It’s no longer just those who were actually a part of these terrifying moments, like Kevin Sterne, who after being shot — twice — at Virginia Tech gets uneasy at sudden loud noises, becomes anxious in large crowds, and sits with his back to the wall at restaurants so he can see the entrances and exits.

It’s you and me. It’s all of us, whether we really notice it or not.

I can’t help but think of the “duck and cover” generation: those who grew up being regularly drilled to get under desks or get to bunkers in the event of a nuclear attack during the height of the Cold War. It became part of the culture.

This is like a 21st-century version. But just like the threat of a nuclear strike didn’t stop people from living their daily lives for 50 years, the threat of the next shooting doesn’t stop us, either.

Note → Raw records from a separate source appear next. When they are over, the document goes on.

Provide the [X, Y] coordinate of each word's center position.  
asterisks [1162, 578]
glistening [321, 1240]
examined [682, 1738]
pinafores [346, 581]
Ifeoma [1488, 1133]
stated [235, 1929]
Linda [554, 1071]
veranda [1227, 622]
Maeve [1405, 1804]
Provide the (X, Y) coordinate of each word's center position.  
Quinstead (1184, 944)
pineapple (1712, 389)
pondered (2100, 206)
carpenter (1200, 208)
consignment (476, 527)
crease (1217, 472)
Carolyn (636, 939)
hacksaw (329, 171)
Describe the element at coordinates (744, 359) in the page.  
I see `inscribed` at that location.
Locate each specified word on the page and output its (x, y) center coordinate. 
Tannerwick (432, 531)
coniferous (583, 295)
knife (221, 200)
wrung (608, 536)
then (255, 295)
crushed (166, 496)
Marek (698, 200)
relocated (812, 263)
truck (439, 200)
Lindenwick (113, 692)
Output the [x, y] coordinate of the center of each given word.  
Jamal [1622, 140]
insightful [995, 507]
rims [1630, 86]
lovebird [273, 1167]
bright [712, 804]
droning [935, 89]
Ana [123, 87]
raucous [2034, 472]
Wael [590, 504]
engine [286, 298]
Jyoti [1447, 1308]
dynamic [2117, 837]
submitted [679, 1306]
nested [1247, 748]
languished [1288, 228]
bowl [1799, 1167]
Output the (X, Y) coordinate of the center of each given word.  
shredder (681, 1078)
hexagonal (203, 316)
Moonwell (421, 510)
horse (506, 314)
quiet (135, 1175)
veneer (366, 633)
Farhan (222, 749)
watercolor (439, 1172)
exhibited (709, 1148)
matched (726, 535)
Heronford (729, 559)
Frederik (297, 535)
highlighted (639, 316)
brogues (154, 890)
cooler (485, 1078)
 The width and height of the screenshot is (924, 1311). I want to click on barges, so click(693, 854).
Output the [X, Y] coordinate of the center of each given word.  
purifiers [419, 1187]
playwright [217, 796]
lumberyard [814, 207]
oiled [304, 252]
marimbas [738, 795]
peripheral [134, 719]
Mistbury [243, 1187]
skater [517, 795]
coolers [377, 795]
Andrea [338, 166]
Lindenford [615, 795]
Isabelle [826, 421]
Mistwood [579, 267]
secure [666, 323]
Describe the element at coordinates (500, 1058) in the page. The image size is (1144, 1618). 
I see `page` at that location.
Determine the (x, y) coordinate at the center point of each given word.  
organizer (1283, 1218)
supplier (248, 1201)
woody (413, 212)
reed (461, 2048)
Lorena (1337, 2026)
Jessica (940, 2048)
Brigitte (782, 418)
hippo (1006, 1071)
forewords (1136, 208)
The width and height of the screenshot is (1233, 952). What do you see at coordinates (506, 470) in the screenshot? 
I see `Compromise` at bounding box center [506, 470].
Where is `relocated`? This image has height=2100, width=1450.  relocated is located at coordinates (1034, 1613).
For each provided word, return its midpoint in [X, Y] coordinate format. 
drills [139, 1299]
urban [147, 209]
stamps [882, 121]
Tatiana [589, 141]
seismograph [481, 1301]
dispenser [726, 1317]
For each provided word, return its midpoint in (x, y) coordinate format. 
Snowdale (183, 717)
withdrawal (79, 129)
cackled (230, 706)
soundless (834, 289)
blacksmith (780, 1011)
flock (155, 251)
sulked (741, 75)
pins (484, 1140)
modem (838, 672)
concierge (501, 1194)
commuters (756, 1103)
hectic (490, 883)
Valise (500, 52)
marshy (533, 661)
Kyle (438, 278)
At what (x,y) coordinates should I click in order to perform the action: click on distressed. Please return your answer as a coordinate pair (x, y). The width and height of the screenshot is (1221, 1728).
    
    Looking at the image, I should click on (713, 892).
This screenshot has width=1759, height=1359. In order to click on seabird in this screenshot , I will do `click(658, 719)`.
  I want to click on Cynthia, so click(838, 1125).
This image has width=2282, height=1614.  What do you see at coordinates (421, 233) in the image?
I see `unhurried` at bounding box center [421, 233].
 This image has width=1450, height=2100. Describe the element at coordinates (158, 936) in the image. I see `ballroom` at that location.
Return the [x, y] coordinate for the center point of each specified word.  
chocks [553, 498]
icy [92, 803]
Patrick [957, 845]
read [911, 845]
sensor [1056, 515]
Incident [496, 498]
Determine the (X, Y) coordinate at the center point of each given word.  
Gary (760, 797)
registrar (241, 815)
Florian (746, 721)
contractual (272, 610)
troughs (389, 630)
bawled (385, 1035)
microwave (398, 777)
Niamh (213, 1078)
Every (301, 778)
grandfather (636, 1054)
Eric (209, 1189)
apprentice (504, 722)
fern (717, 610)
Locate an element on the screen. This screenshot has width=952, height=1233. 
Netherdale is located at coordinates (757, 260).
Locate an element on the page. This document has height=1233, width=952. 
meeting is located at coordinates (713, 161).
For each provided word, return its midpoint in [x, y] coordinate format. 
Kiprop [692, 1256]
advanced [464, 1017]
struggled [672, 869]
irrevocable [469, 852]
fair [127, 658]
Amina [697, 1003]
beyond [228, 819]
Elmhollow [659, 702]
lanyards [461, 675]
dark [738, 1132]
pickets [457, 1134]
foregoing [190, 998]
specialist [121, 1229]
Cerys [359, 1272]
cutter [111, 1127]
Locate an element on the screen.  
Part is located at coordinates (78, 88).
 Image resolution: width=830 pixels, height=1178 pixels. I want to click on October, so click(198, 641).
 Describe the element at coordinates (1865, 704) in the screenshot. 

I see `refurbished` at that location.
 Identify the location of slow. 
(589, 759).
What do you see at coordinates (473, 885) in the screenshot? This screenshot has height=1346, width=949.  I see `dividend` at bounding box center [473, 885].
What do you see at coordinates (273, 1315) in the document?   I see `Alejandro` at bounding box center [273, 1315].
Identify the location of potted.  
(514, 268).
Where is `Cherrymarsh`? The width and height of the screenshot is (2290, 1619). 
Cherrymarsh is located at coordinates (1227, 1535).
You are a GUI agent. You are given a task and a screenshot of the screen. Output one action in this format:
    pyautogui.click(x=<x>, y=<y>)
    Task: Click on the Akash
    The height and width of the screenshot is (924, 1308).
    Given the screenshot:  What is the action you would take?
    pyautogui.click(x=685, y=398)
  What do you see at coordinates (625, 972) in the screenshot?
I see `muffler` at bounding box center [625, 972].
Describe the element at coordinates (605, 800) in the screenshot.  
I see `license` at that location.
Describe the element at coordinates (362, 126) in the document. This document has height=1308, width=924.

We still go to schools, movie theaters, malls, concerts and clubs. But the cultural impact of mass shootings has damaged our minds, and it’s because the frequency of these incidents has erased the “it can’t happen here” argument we try to tell ourselves. I’m sure there are people in Orlando, Newtown and Charleston who probably thought that.

That’s why I can’t brush off thoughts of the same carnage happening while I’m looking for sauce in a small grocery store in upstate New York, no matter how unlikely it may seem.

I’m not sure how long this will go on. I don’t know how long it will be before the places we associate with routine or recreation are no longer places of screams and flying bullets.

I don’t know when our minds will recover. But I do know, sadly, that it won’t be for quite some time.